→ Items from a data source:
(begin)

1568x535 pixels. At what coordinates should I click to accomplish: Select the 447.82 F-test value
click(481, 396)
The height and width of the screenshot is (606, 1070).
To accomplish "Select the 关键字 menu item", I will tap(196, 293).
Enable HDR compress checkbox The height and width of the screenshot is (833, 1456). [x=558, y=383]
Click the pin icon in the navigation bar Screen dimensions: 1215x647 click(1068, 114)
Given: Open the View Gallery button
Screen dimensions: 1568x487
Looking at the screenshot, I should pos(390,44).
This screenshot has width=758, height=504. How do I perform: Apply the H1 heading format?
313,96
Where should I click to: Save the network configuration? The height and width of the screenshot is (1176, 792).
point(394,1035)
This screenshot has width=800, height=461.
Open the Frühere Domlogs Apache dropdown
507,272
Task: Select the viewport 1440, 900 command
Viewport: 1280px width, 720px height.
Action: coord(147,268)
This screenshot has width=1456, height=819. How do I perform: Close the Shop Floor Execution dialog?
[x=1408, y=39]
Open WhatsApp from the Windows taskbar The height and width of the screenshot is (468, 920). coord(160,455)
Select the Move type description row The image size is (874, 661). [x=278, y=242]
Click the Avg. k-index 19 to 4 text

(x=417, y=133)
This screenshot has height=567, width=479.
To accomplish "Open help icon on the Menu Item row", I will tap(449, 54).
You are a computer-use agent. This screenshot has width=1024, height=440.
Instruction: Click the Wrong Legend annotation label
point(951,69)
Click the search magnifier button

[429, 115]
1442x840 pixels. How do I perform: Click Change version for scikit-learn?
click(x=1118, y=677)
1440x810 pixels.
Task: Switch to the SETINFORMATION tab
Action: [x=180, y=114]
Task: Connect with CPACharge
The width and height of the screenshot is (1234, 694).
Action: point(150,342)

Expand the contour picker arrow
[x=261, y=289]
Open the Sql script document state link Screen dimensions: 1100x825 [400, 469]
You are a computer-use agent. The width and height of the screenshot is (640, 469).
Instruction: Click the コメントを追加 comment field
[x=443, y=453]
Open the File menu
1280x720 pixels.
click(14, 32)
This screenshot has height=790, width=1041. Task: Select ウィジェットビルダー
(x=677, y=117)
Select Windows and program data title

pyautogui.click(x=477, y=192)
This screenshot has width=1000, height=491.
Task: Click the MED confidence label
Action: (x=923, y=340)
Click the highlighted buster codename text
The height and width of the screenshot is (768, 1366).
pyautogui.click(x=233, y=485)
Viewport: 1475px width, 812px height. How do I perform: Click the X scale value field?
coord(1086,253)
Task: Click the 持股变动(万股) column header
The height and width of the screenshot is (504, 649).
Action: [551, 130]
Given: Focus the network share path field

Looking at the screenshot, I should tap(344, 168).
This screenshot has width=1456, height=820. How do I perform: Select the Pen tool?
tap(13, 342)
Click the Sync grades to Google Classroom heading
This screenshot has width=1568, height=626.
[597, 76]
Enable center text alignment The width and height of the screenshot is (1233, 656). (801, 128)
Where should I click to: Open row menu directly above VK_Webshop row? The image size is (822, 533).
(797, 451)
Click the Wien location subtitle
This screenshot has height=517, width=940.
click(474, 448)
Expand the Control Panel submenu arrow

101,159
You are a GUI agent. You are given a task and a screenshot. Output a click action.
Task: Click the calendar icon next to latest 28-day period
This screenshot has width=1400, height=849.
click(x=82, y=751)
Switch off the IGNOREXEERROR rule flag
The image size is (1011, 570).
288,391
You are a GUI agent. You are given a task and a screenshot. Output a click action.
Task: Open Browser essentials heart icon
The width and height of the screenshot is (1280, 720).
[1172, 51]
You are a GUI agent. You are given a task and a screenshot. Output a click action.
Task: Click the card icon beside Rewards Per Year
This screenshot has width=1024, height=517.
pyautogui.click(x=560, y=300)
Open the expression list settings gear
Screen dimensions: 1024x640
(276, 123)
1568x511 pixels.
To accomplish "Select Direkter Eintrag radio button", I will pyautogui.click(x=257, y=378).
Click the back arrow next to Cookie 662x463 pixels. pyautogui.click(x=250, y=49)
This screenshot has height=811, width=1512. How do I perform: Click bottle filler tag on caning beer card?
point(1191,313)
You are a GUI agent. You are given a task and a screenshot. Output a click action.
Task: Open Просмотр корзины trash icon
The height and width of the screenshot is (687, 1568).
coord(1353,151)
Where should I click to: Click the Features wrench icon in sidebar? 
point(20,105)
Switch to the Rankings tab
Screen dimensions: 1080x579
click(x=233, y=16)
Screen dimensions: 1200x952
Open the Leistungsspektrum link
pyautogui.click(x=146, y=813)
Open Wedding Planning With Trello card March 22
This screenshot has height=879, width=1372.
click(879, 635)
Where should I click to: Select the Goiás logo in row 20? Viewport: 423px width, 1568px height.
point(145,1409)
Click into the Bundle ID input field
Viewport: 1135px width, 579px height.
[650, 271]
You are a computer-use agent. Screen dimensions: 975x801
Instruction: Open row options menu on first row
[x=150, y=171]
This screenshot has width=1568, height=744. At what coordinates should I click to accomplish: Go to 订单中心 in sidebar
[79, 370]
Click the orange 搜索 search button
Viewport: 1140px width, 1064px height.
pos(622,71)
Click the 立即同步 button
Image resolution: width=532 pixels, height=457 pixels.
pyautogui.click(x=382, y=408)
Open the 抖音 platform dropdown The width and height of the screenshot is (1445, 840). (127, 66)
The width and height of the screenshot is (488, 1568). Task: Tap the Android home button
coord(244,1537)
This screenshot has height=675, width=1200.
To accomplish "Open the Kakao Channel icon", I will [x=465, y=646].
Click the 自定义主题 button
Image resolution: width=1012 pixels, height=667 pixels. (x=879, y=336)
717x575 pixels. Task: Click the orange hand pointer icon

(end)

→ GIVEN REQUEST: Turn the material from its start up to and including the line with "Action: coord(147,268)" into a two-column CSV with the headers ask and response, giving one row for each ask and its response. Put every field in double quotes and replace line breaks inside a field with spaces.

→ RESULT OF THE TASK:
ask,response
"1568x535 pixels. At what coordinates should I click to accomplish: Select the 447.82 F-test value","click(481, 396)"
"The height and width of the screenshot is (606, 1070). To accomplish ""Select the 关键字 menu item"",","I will tap(196, 293)."
"Enable HDR compress checkbox The height and width of the screenshot is (833, 1456).","[x=558, y=383]"
"Click the pin icon in the navigation bar Screen dimensions: 1215x647","click(1068, 114)"
"Given: Open the View Gallery button Screen dimensions: 1568x487","Looking at the screenshot, I should pos(390,44)."
"This screenshot has width=758, height=504. How do I perform: Apply the H1 heading format?","313,96"
"Where should I click to: Save the network configuration? The height and width of the screenshot is (1176, 792).","point(394,1035)"
"This screenshot has width=800, height=461. Open the Frühere Domlogs Apache dropdown","507,272"
"Task: Select the viewport 1440, 900 command Viewport: 1280px width, 720px height.","Action: coord(147,268)"